▸ **Exercise instructions**
Copying task for the records below: reproduce each one exactly and drop the pictures.

[Entries taken from a collection]
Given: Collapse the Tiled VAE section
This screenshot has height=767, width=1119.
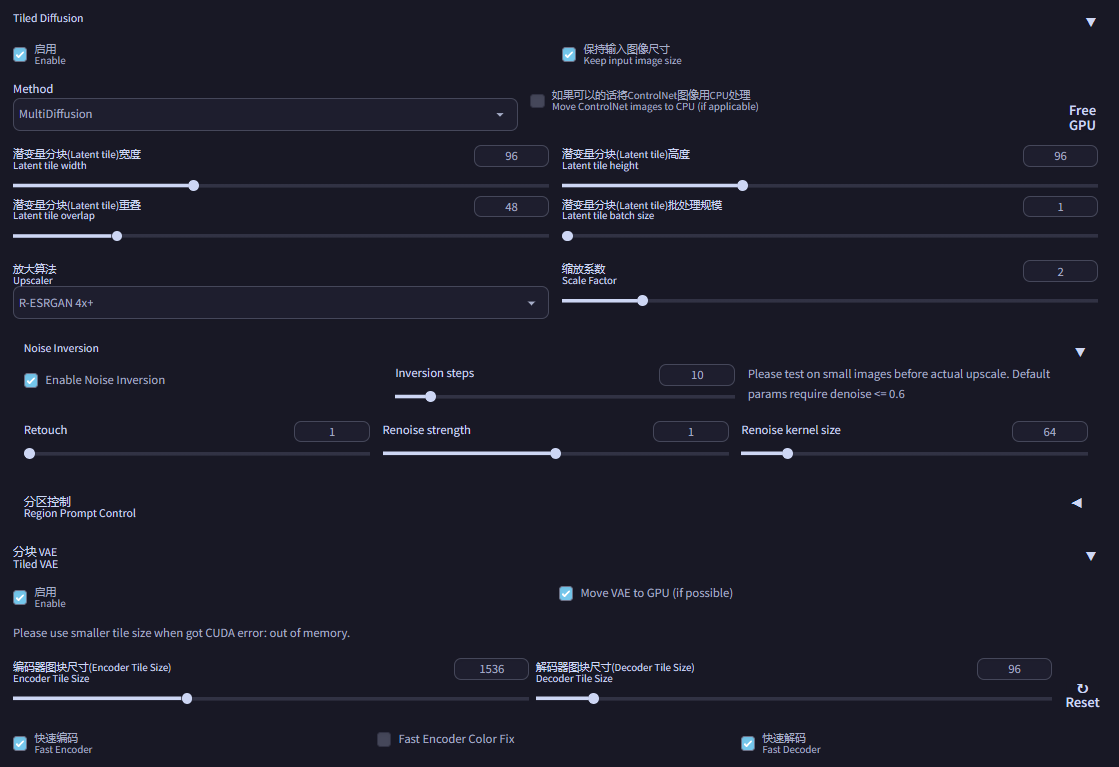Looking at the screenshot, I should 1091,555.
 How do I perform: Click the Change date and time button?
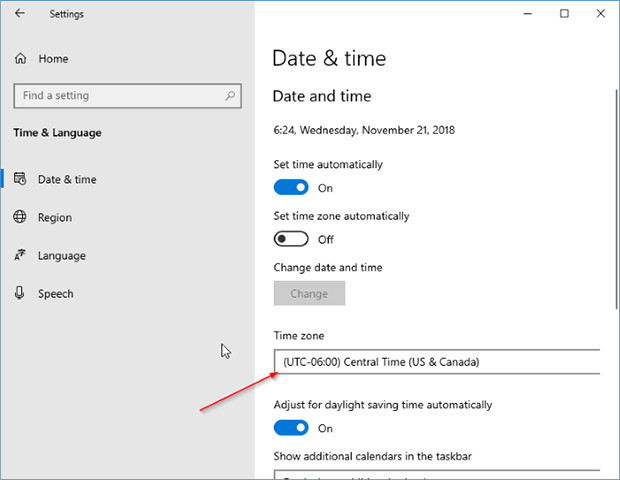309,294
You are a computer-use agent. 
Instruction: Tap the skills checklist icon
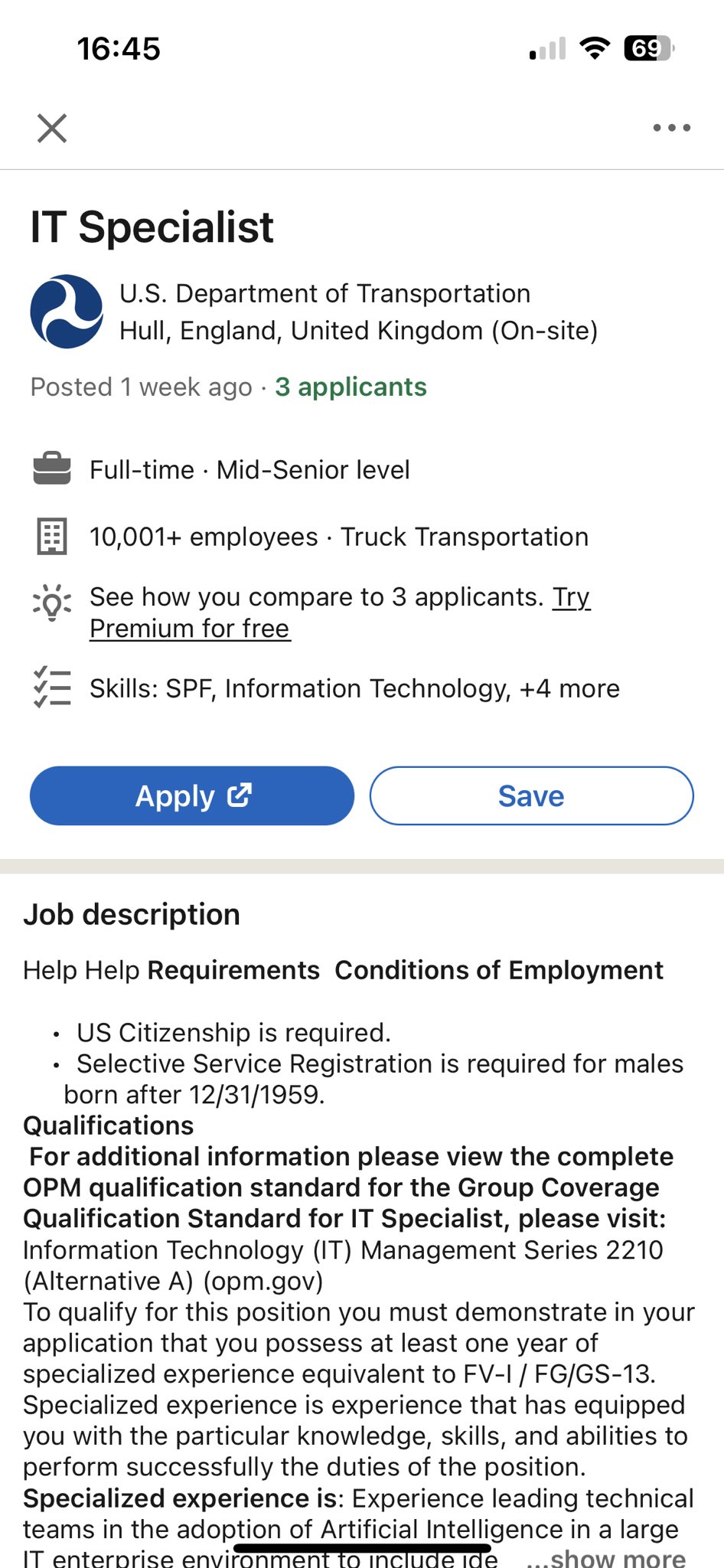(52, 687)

▸ **Reply**
Given: Collapse the Tiled VAE section
This screenshot has height=767, width=1119.
Looking at the screenshot, I should 1091,555.
 How do I perform: Click the Change date and time button?
309,294
You are a computer-use agent. 
Instruction: Tap the skills checklist icon
(52, 687)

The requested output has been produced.